Open the Firefox browser

First visit:

Second visit:

Third visit:

3) varnish5 configuration manually clears the cache

Varnish5 configures clear caching through vcl

The vcl configuration allows the client to manually request a clear cache to ensure that local data is updated in time without having to restart the varnish server.

Configuration method:

# allow cached IP sets to be cleared

Aclpurgers {

"127.0.0.1"

"localhost"

"192.168.1.0 Compact 24"

}

Subvcl_recv {

……

If (req.method = = "PURGE") {

If (! client.ip ~ purgers) {

Return (synth (405, "NotAllowed.")

}

Return (purge); / / clear the cache

}

……

}

Subvcl_purge {

Return (synth, "success")

}

Open the Firefox browser and enter any cache page, as shown in the following figure.

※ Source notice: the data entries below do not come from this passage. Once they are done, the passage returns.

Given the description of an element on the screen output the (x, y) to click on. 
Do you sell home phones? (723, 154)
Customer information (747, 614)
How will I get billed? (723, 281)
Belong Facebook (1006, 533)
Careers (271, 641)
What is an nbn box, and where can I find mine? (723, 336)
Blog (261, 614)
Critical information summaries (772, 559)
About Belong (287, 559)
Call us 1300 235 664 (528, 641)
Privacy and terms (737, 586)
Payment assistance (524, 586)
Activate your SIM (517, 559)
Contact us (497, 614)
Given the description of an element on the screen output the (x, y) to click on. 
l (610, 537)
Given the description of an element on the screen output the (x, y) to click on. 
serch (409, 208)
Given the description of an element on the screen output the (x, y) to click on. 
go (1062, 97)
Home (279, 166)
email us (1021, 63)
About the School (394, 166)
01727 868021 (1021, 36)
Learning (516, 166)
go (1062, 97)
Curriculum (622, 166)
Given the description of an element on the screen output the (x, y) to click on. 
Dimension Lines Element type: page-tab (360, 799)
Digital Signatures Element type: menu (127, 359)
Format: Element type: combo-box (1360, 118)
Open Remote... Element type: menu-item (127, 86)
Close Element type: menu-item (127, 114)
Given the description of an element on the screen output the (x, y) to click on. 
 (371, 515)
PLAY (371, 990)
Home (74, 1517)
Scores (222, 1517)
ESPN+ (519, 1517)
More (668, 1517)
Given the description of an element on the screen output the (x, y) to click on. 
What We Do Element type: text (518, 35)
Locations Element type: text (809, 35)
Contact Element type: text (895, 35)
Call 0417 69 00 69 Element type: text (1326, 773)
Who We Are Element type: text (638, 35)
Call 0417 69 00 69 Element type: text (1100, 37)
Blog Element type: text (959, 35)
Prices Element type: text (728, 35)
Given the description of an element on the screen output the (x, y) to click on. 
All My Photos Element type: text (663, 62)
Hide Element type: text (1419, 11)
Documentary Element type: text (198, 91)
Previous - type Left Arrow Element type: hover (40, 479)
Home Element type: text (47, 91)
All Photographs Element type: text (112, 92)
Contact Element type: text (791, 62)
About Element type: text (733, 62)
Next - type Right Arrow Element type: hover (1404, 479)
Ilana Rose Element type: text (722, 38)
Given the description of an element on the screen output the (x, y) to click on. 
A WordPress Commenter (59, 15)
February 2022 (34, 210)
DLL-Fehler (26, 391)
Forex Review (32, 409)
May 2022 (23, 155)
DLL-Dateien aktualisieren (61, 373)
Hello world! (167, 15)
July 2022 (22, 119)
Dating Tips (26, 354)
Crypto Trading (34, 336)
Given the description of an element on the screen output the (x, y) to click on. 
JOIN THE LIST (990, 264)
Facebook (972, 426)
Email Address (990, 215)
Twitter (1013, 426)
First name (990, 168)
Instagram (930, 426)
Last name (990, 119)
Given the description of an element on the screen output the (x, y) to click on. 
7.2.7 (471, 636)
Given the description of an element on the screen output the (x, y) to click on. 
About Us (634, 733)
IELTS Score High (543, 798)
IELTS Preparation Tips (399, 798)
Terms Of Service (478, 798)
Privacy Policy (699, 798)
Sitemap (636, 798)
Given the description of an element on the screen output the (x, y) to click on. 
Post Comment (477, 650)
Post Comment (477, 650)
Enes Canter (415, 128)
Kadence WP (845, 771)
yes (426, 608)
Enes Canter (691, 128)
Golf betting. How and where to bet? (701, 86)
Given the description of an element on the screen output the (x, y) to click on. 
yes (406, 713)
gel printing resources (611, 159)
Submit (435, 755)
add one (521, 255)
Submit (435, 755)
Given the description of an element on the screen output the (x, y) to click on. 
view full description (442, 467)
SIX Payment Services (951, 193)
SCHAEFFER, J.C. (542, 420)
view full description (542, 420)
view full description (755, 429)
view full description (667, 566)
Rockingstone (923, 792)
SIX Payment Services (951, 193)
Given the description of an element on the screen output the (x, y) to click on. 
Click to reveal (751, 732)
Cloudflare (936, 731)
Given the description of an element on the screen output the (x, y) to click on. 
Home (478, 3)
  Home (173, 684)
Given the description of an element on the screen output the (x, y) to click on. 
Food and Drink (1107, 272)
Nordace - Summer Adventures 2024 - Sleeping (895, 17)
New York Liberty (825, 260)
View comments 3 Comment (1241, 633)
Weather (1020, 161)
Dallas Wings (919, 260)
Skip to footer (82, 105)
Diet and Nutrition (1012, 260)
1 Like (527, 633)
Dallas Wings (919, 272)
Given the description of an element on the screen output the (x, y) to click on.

Just use the screenshot above:

Click Edit and resend, modify the request type to PURGE, and then click send:

Check the return status, and if the cache is cleared successfully, you can press F5 to refresh the page and view the new content.

4) verify the health check

We simulate the apache1 outage of the backend:

Then browse to 192.168.1.9 to see:

No matter how you refresh the page, it has always been a web page provided by the apache2 web server, and there will be no stutter, which proves to be a success!

Now turn on apache1's httpd service again:

Check again:

From the picture above, you can see that apache1's web page has been browsed again, which once again shows that the health check is successful!

5) go to the back-end web server to check the httpd log to see if the address of the recorded client is the varnish proxy server or the real client IP.

As you can see from the above figure, the recorded ip is the ip of the varnish proxy server, so what if I want to see the real client ip from the log?

The solution is as follows:

Similarly, apache2 does the same thing.

Access the varnish from the client again, and then view the access log again:

Note: 192.168.1.5 is the ip address of my client.

As you can see from the above figure, what is recorded in the access log is no longer the ip address of varnish, but the real client ip address.

Welcome to subscribe "Shulou Technology Information " to get latest news, interesting things and hot topics in the IT industry, and controls the hottest and latest Internet news, technology news and IT industry trends.

*The comments in the above article only represent the author's personal views and do not represent the views and positions of this website. If you have more insights, please feel free to contribute and share.